Brano scelto -
>>

Tra erbe e parole...



( Recensione di Sabrina Muzi ) 

Il luogo in cui Enrica Loggi ci invita a stare è uno spazio poetico che si riconosce nel momento naturale: è “dove” e “quando” accade e si compie nella sostanza fisica e sensoriale degli elementi.
Non allora solo luogo del ricordo, ma storia presente resa nella percezione di un paesaggio che sembra oscurarsi ed accendersi insieme a chi, discretamente partecipe, osserva e gode del farsi naturale delle cose. Ma non v’è differenza : fra il tratto morente della lucciola e una delicata morte di costei scorre un filo sottile, un’impercettibile diversità fisica e verbale, per il resto tutti vivono la medesima sorte.

<<

Voci fornite -
>>

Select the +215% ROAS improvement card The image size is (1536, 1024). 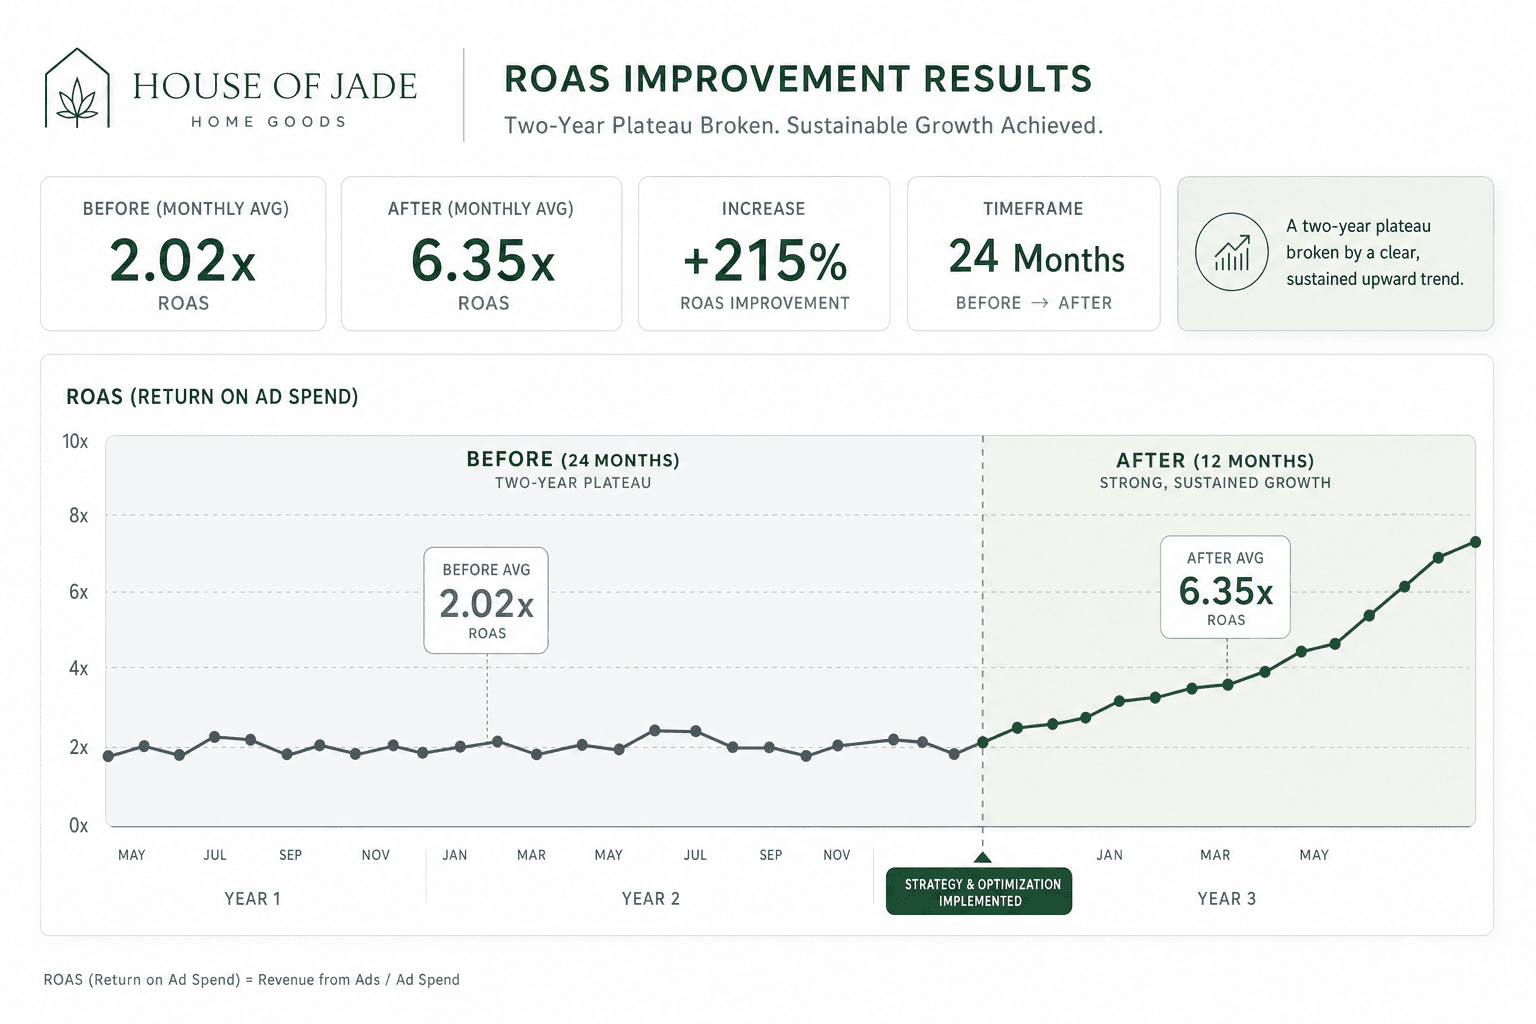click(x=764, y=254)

<<
>>

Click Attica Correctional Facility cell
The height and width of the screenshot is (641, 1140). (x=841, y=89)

<<
>>

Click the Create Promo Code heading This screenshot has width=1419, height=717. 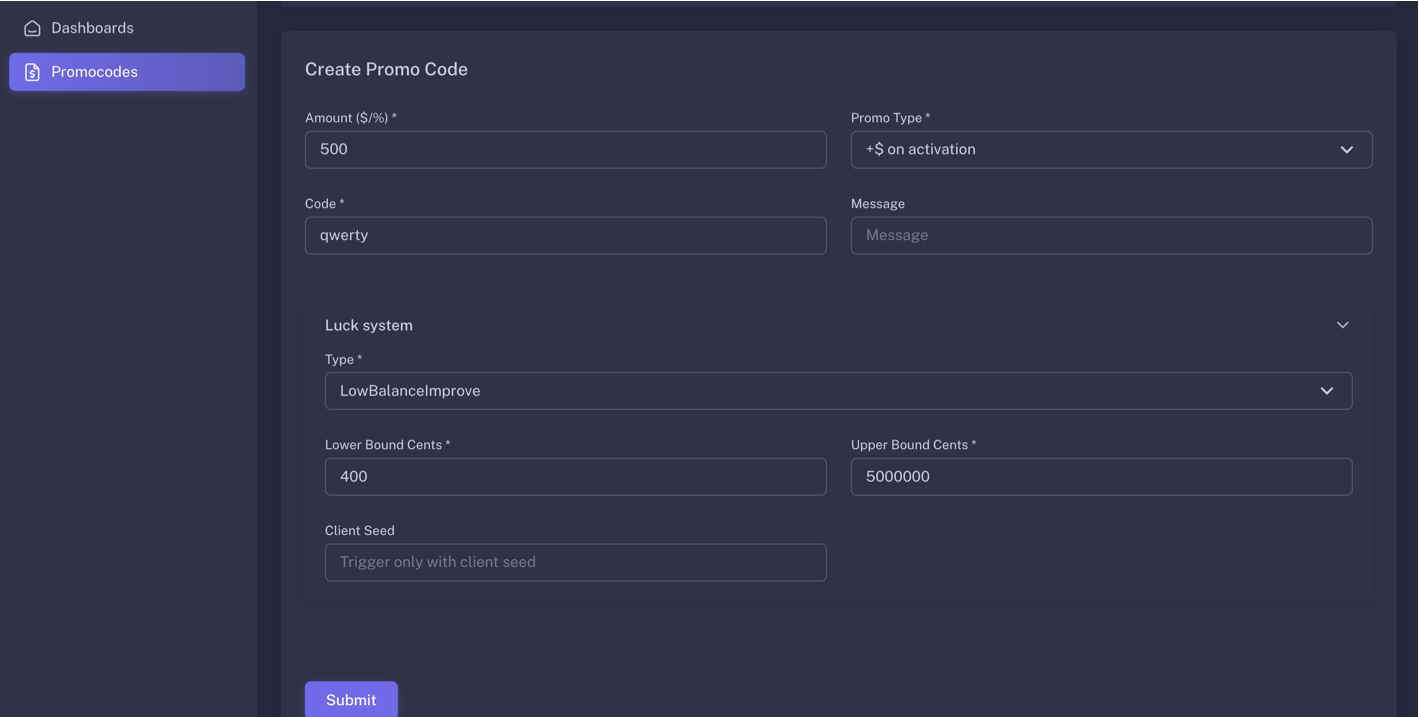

<<

Obiettivo -
Stabilisci se ciascuna affermazione concorda con la recensione, rispondendo sì o no e citando tra virgolette le parole decisive del testo.
(a) Lo spazio poetico descritto è soltanto il luogo del ricordo.
(b) Chi osserva il paesaggio è definito discretamente partecipe.
(c) Fra il tratto morente della lucciola e la morte a cui viene accostato c'è una forte diversità fisica.

Risposta -
(a) No: "Non allora solo luogo del ricordo, ma storia presente".
(b) Sì: "insieme a chi, discretamente partecipe, osserva e gode del farsi naturale delle cose".
(c) No: "un’impercettibile diversità fisica e verbale".